To show that these preimages build a partition of $A$, let $a \in A$. Then $f(a)\in B$ lies in one of the $B_i$, say $f(a)\in B_j$, then $a \in f^{-1}(B_j)$. Since $a$ was arbitrary, the preimages cover $A$.
Try to show the other properties of a partition in a similar fashion.
A: Ok. For starters, you cannot say that $f$ is bijective. 
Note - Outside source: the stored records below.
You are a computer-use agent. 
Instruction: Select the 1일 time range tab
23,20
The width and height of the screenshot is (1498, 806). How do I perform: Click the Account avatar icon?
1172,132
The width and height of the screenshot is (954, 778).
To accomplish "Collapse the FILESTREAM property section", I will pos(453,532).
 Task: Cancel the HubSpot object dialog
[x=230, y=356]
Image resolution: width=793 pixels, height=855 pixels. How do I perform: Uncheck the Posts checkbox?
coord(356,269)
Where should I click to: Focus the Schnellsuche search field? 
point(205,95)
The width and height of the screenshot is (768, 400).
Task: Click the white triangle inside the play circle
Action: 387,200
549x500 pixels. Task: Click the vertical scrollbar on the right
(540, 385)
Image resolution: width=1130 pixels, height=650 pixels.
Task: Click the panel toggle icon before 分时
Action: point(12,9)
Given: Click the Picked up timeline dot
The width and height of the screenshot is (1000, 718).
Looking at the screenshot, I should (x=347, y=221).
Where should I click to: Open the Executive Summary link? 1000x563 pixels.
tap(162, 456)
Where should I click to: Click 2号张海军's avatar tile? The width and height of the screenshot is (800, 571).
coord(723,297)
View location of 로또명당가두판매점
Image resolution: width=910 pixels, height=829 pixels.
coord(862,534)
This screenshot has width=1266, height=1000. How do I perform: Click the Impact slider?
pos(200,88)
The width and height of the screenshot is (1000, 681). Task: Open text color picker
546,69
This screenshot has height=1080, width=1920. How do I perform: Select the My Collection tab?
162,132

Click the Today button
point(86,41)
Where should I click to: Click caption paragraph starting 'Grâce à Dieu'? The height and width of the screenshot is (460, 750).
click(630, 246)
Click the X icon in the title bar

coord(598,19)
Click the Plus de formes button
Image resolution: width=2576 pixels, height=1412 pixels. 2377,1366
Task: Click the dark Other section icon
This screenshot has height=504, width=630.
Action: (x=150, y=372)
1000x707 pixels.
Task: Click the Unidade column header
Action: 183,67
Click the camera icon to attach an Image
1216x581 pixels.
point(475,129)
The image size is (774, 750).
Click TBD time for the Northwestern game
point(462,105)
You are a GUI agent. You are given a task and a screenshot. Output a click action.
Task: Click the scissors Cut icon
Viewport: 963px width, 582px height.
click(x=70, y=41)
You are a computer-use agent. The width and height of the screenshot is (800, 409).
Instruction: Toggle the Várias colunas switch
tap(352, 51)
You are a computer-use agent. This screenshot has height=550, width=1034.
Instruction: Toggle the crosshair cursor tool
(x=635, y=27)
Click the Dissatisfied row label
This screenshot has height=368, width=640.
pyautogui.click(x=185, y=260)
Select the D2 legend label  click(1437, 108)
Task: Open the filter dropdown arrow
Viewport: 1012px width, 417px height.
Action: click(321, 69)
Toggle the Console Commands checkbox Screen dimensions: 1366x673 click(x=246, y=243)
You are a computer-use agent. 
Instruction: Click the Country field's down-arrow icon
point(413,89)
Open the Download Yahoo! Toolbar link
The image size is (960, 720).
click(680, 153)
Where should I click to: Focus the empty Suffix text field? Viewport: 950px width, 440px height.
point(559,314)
$$f^{-1}(B_i)=\{x\in A:f(x)\in B_i\}.$$
Next, in order to show that $\{f^{-1}(B_1),f^{-1}(B_2),\dots,f^{-1}(B_n)\}$ is a partition of $A$ you want to show two things. First,
$$A=\bigcup_{i=1}^{n}f^{-1}(B_i)$$ and second that 
$$f^{-1}(B_i)\cap f^{-1}(B_j)=\emptyset.$$
For the first point use the fact that 
$$\bigcup_{i=1}^{n}f^{-1}(B_i)=f^{-1}\left(\bigcup_{i=1}^{n}B_i\right)=f^{-1}(B)=A.$$
For the second point note that 
$$f^{-1}(B_i)\cap f^{-1}(B_j)=f^{-1}\left(B_i\cap B_j\right)=f^{-1}(\emptyset)=\emptyset.$$
So you indeed have a partition.
A: No, you are not given that f is a bijection.
If x in A, then f(a) in B.
If K subset A, then f(K) = { f(x) : x in A }.
If L subset B, then $f^{-1}$(L) = 
{ x : f(x) in L }. 
This is the set extension of f and how the 
problem is to be understood.